Progress towards an HIV vaccine based on recombinant bacillus Calmette-Guérin: failures and challenges

Abstract

The need for an affordable, safe and effective HIV vaccine has never been greater. As the immunogenicity of all the vaccine vectors being evaluated currently in human populations is limited, novel vaccine strategies are needed to stimulate the innate immune system, to generate high levels of neutralizing antibodies and to induce strong cell-mediated and mucosal immunity. There is strong evidence for a role for cytotoxic T lymphocytes in the containment of HIV replication. Several vaccine approaches have been tested to elicit anti-HIV cytotoxic T-lymphocyte responses. One promising approach is Bacillus Calmette-Guérin (BCG) as a bacterial live recombinant vaccine vehicle. BCG has a long record of safety in humans and is able to induce long-lasting immunity.
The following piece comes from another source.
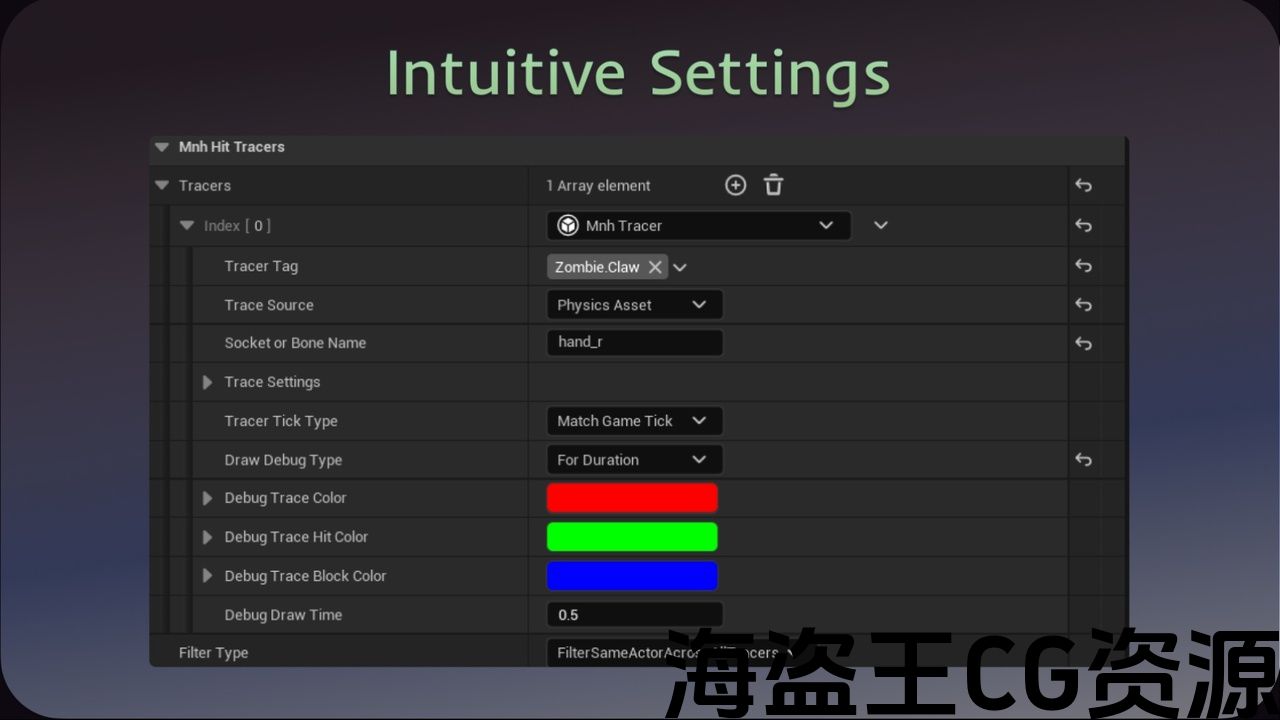The image size is (1280, 720).
Task: Add a new element to Tracers array
Action: (735, 185)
In this review, we describe the limitations and challenges of developing a recombinant BCG-based HIV vaccine. We also emphasize possible approaches for overcoming the plasmid instability in vivo and the low levels of gene expression and immunogenicity induction. Today, projects all over the world are focused on the development of an AIDS vaccine. Overcoming the remaining scientific, logistical and financial hurdles to the development of an effective HIV vaccine will require real imagination and firm commitment from all stakeholders.